En mission de travail à Niamey, la Sous-secrétaire générale de l’ONU, Mme Gerda Verburg, également coordonnatrice du mouvement SUN (Scaling Up Nutrition) a eu hier matin, une rencontre d’échange hier matin, avec le gouvernement dans la salle de banquet de la Primature. Cette rencontre présidée par le Premier ministre, Chef du gouvernement, S.E Brigi Rafini a été l’occasion pour les autorités nigériennes de présenter, à leur hôte, la Politique Nationale de Sécurité Nutritionnelle et son plan d’action multisectoriel 2017-2019. Cette politique a été élaborée en prenant en compte les huit (8) engagements de Malabo auxquels le Niger a librement souscrit afin de combattre la malnutrition sous toutes ses formes.

Le document de la Politique Nationale de Sécurité Nutritionnelle a été présenté par le Haut-commissaire à l’Initiative 3N M. Ali Bety.
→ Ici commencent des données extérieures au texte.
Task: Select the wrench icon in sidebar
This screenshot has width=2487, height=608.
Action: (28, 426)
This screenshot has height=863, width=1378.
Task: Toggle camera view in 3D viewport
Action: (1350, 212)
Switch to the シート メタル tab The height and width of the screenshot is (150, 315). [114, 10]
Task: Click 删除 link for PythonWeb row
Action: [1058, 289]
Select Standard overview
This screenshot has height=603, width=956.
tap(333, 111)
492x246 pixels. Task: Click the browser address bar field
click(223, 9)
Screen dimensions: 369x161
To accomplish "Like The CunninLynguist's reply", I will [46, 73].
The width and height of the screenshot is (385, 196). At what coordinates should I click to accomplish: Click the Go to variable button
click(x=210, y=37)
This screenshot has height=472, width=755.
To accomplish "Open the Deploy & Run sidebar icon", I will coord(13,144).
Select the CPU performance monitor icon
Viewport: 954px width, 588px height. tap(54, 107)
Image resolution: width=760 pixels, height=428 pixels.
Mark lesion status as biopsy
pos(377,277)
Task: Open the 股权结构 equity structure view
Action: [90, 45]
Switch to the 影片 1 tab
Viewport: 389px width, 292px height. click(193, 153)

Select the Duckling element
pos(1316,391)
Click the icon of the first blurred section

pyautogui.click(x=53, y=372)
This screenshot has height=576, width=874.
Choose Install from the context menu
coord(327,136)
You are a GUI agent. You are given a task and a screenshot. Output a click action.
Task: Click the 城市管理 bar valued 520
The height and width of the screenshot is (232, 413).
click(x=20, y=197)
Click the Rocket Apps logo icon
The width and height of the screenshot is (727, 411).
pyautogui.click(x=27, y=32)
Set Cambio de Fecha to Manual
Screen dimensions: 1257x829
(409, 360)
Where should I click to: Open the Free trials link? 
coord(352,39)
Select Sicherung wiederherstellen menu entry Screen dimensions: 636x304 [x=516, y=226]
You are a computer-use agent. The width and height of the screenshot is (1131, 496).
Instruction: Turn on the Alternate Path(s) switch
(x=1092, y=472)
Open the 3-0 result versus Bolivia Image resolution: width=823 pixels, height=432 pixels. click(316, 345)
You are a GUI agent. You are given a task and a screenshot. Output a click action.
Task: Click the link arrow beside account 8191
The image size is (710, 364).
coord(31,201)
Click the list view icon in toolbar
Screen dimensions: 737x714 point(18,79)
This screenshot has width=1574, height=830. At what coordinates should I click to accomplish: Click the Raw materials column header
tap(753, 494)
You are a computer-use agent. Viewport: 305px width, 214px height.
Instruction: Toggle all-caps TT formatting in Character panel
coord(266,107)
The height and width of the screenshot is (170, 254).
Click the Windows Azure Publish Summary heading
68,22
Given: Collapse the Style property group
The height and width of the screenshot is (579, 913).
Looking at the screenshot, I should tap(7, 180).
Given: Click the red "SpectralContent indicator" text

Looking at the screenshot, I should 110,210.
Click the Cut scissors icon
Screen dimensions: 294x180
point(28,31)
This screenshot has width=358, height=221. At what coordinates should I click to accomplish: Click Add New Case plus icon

Cette présentation rappelle d’abord le contexte dans lequel le Niger a élaboré son document en matière de politique et stratégies permettant de lutter efficacement contre la malnutrition, un véritable fléau qui annihile considérablement les efforts du gouvernement. En effet, entre 2007 et 2008, les crises mondiales majeures (alimentaire, financière et pétrolière) ont lourdement impacté l’alimentation et la nutrition des populations. Ces crises ayant bouleversé le monde entier ont davantage éveillé les consciences pour une contribution plus accrue et une mobilisation sans précédant en faveur de la nutrition. C’est aussi dans ce contexte que le mouvement « Scaling Up Nutrition » a vu le jour en 2010. Son objectif est de plaider pour le renforcement de la nutrition en faveur des 60 pays membres du mouvement SUN dont le Niger.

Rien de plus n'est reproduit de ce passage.